WORK REQUEST: The material below contains a line with "Given: Switch to the Chủ đề tab" and a line with "Screen dimensions: 254x354". Copy exactly those two lines and all lines between them.

RECORDS FOR THE EXERCISE:
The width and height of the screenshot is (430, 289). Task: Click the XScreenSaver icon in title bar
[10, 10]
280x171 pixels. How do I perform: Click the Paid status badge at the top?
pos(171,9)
---
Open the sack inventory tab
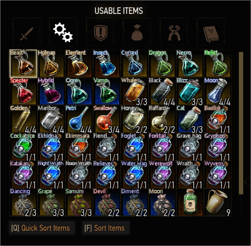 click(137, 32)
==
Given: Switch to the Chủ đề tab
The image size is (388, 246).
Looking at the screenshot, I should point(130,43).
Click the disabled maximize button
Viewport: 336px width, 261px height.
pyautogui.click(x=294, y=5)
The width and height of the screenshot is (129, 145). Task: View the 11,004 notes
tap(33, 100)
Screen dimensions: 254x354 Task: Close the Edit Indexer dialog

RESULT OF THE EXERCISE:
Given: Switch to the Chủ đề tab
The image size is (388, 246).
Looking at the screenshot, I should point(130,43).
Click the disabled maximize button
Viewport: 336px width, 261px height.
pyautogui.click(x=294, y=5)
The width and height of the screenshot is (129, 145). Task: View the 11,004 notes
tap(33, 100)
Screen dimensions: 254x354 Task: Close the Edit Indexer dialog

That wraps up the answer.